RECORDS »
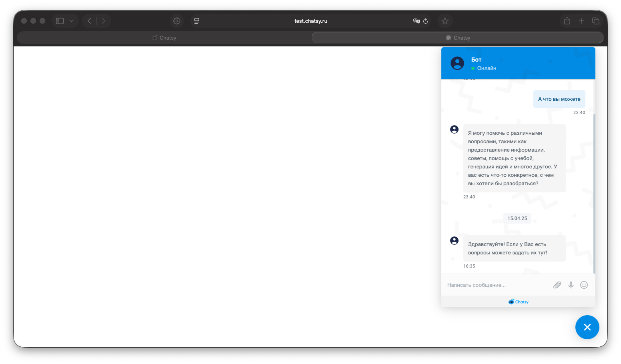Screen dimensions: 621x364
Task: Click the paperclip attach file icon
Action: coord(557,285)
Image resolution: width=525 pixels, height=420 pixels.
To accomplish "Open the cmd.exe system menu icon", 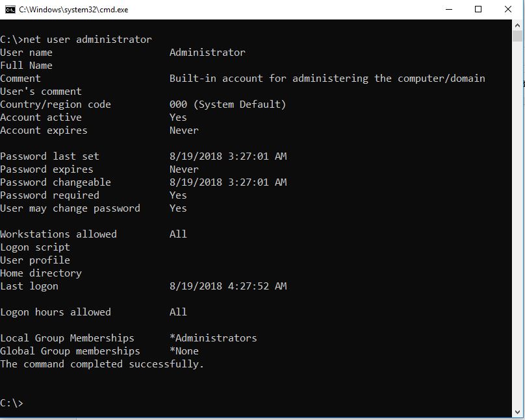I will (9, 9).
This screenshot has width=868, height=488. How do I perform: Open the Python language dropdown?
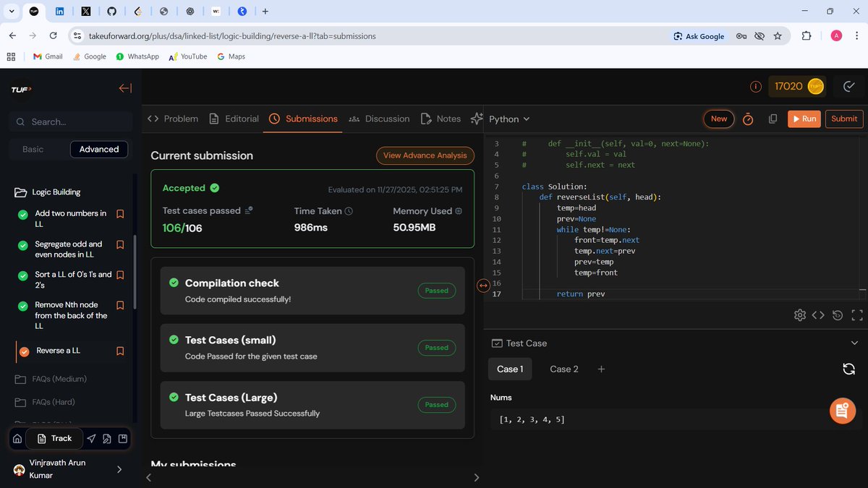click(509, 119)
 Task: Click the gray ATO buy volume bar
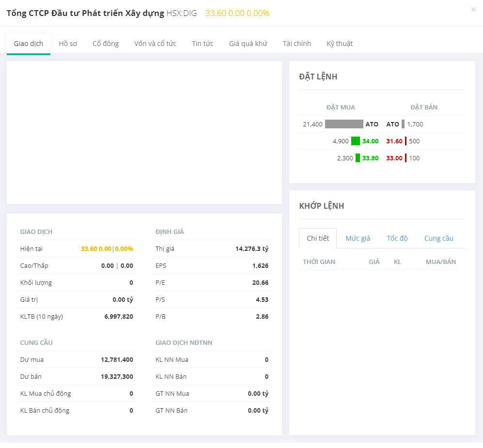click(344, 124)
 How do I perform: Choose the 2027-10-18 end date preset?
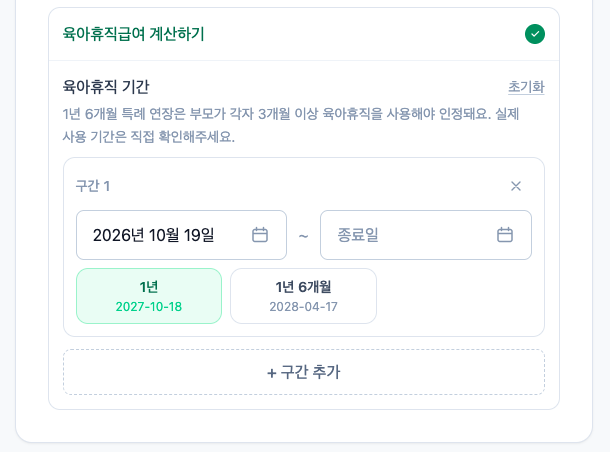pos(149,307)
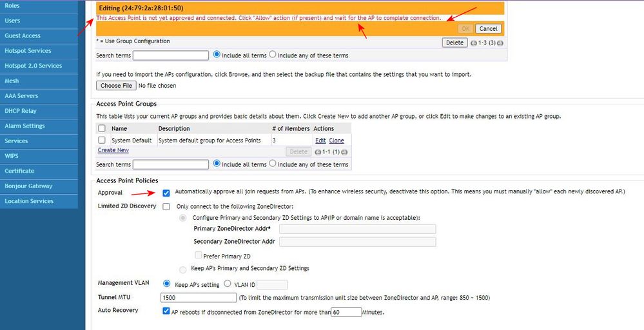Screen dimensions: 644x330
Task: Clone the System Default AP group
Action: point(337,140)
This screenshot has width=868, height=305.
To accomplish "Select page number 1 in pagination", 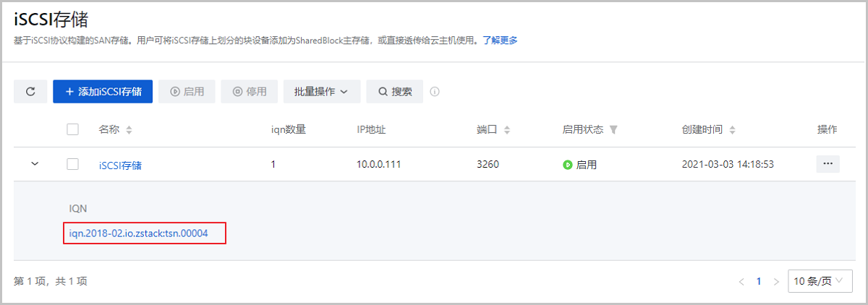I will (759, 281).
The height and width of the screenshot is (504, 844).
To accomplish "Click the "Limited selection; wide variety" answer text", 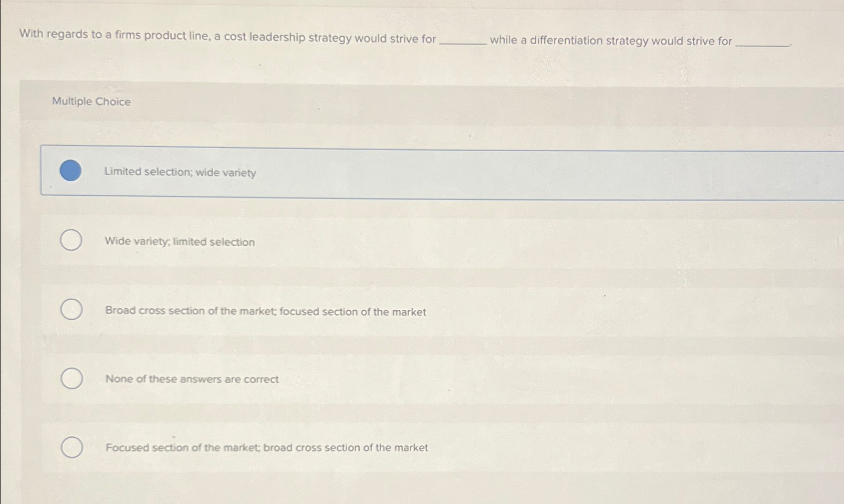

PROBLEM REQUIREMENTS » Would you copy the lines from the one holding "The height and" down to the last line of the material, both included, exactly and with nothing added, skipping the pictures?

ANSWER SPACE »
The height and width of the screenshot is (504, 844).
To accomplish "Click the "Limited selection; wide variety" answer text", 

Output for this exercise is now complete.